1.Source组件类型(用于接收从某个地方发送过来的数据)

Netcat Source
接受来自于数据客户端的请求数据,常用于测试开发

Exec Source
运行一个给定的unix指令,将指令的执行结果作为数据来源

Spooling Directory Source
监视指定目录的新文件,并从出现的新文件中解析事件

Kafka Source
获取来自于Kafka集群中数据

Sequence Generator Source
序列产生器,计数器从0开始每次+1到LONG.MAX_VALUE

Avro Source
接受来自于Avro Client请求数据,类似于Netcat Source
通常用于构建Flume集群和RPC通信数据的手机

2.Channel组件类型(用于缓存数据)
Memory Channel
将Event事件对象缓存到内存中
优点:快
缺点:存在数据丢失风险

JDBC Channel
将Event事件对象保存到DB中,目前只支持Derby
优点:安全
缺点:效率较低

File Channel
将Event事件对象保存到文件中
优点:安全
缺点:效率较低

Kafka Channel
将Event事件写入保存到Kafka集群
优点:高可用,数据备份

3.Sink组件(主要是输出文件,或者输出到其他主机或者发送信息到其他地方)
Logger Sink
以日志的形式输出采集到的数据

HDFS Sink
将采集到的数据最终写出到HDFS分布式文件系统,支持两种文件格式:文本和序列
注意:文件格式DataStream,采集到的数据不会进行序列化处理
每隔十分钟产生一个数据文件目录

File Roll Sink
基于文件滚动的sink输出,将采集到的数据写入保存到本地文件系统

Null Sink
将采集到所有的数据,全部丢弃

HBaseSinks
将采集到的数据写出保存到HBase非关系型数据库

安装flume(这里使用的是1.9版本)

这个文档建议用于1.6版本以上,因为涉及一些方法要自行调试,旧版本会比较麻烦。

1.下载安装前所需要的插件,用来简单测试flume。

数据条目:
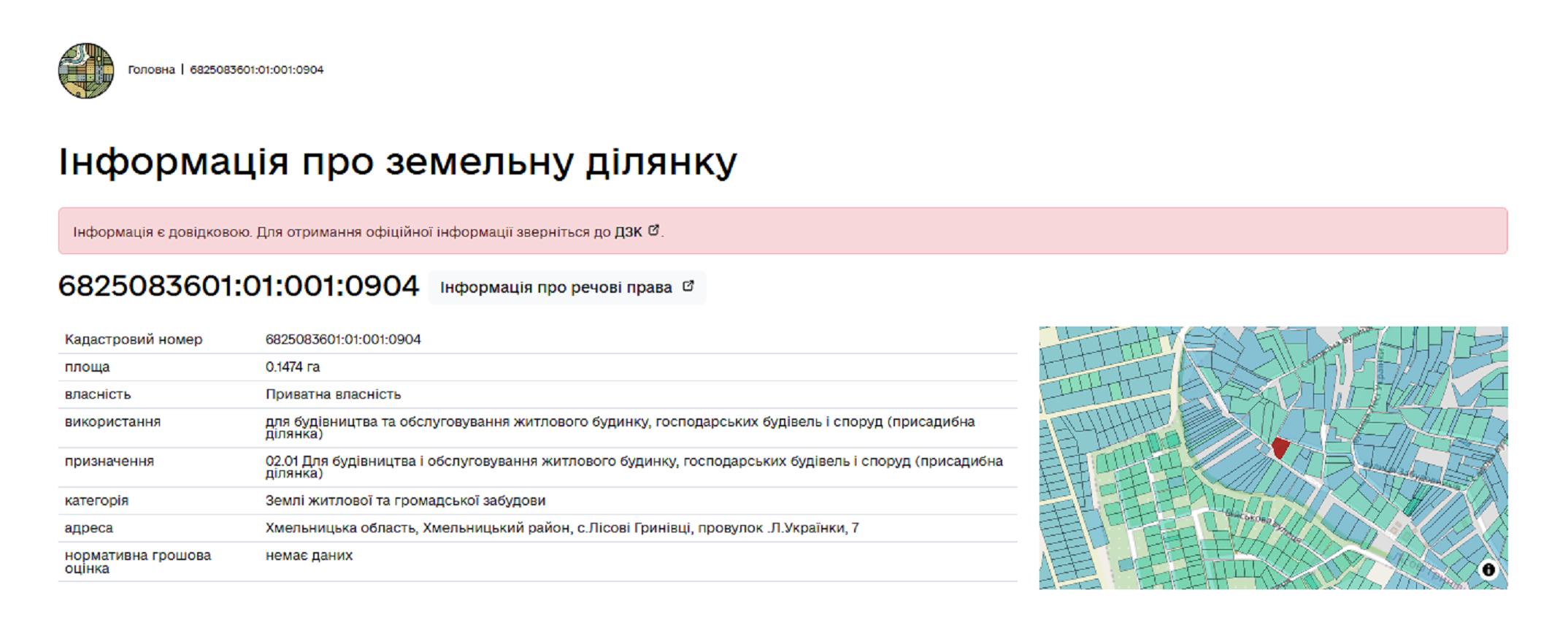Viewport: 1568px width, 620px height.
Task: Click the категорія value Землі житлової забудови
Action: tap(405, 500)
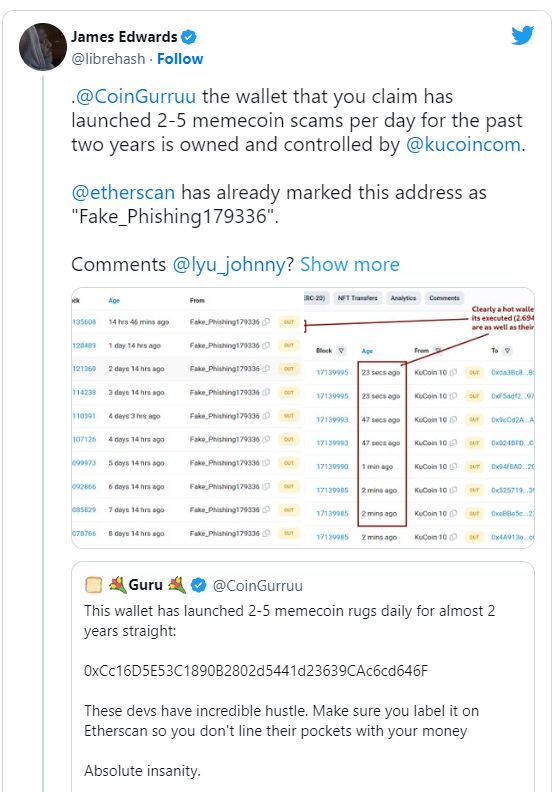This screenshot has height=792, width=554.
Task: Click the tulip emoji after Guru name
Action: coord(177,585)
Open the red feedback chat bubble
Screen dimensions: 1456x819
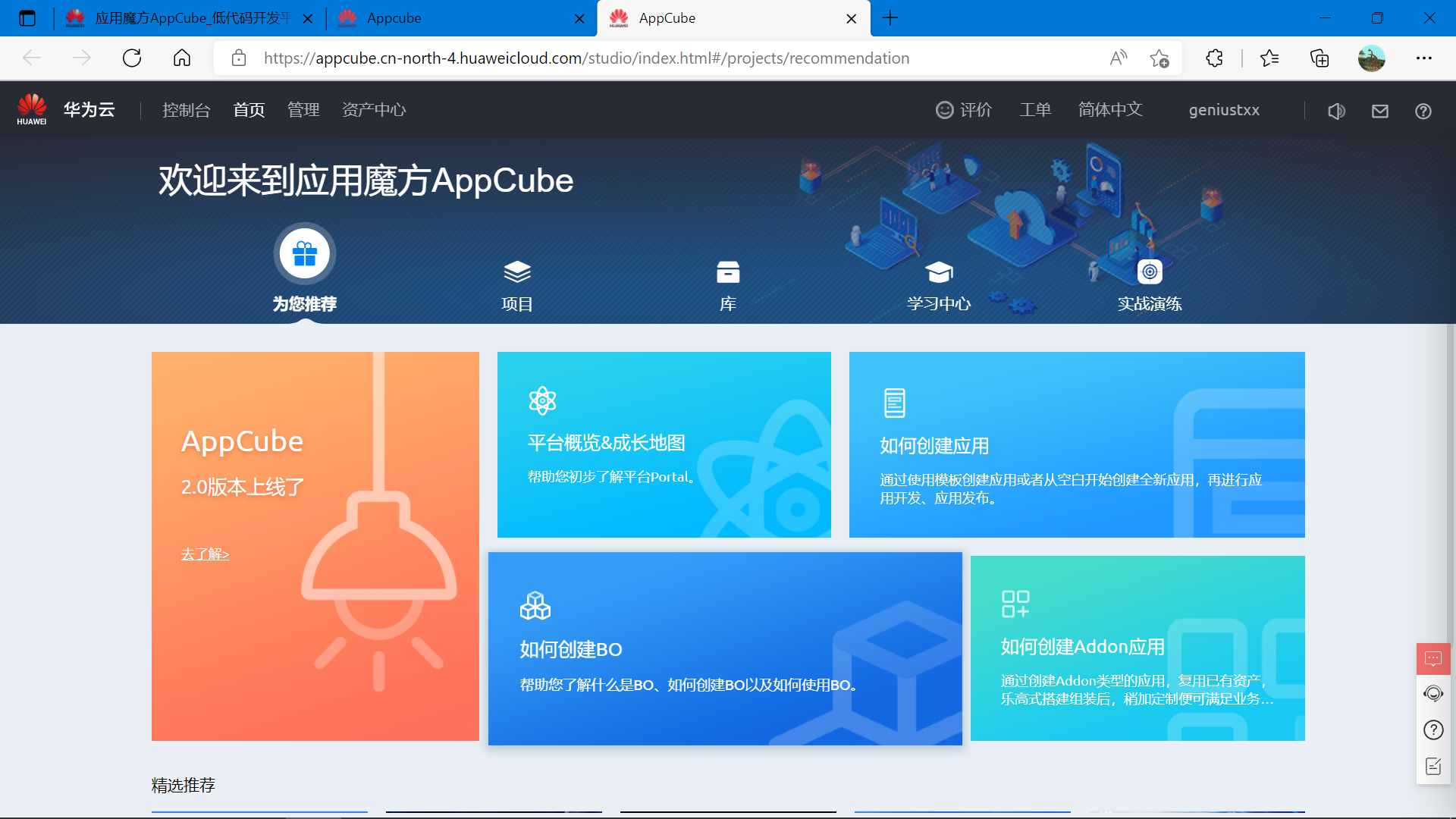click(x=1432, y=658)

任务说明:
A. 请从介绍 Flume 的原文中逐字抄录一段，从含有“Kafka Source”的那一句开始，抄到“2.Channel组件类型(用于缓存数据)”为止。
B. 请用两句话概括介绍 Flume 的原文。
C. 请紧接介绍 Flume 的原文最后一句，续写下文。

依序作答:
A.
Kafka Source
获取来自于Kafka集群中数据

Sequence Generator Source
序列产生器,计数器从0开始每次+1到LONG.MAX_VALUE

Avro Source
接受来自于Avro Client请求数据,类似于Netcat Source
通常用于构建Flume集群和RPC通信数据的手机

2.Channel组件类型(用于缓存数据)

B. Flume 有三类组件：Source 用于接收数据，Channel 用于缓存数据，Sink 则把数据输出到日志、HDFS、本地文件系统或 HBase，也可以全部丢弃；在 Channel 中，Memory Channel 速度快但存在数据丢失风险，JDBC Channel 与 File Channel 较安全但效率较低。原文随后转入 Flume 的安装，所用版本为 1.9，并建议该文档用于 1.6 以上版本。

C.
yum install -y nc  下载插件

把我们要用的安装包下载
flume官方下载链接
安装包(点击就可以下载)

上传完我们的flume,然后解压,这些步骤不懂自行上网查询。
2.配置环境

export FLUME_HOME=你的flume路径
export PATH=$PATH:$FLUME_HOME/bin


3.启动hadoop这里建议使用完全分布式,这里会涉及多个agent。
4.启动flume文件方法

[root@master conf]# flume-ng agent -n a1 -c  ./ -f /example.conf -Dflume.root.logger=INFO,console

或者在flume.env.sh文件中加入

export JAVA_OPTS="-Dflume.root.logger=INFO,console"

各种配置文件

带有文件1,2的注意分开不同机器,注意看一下文档内容了解一下。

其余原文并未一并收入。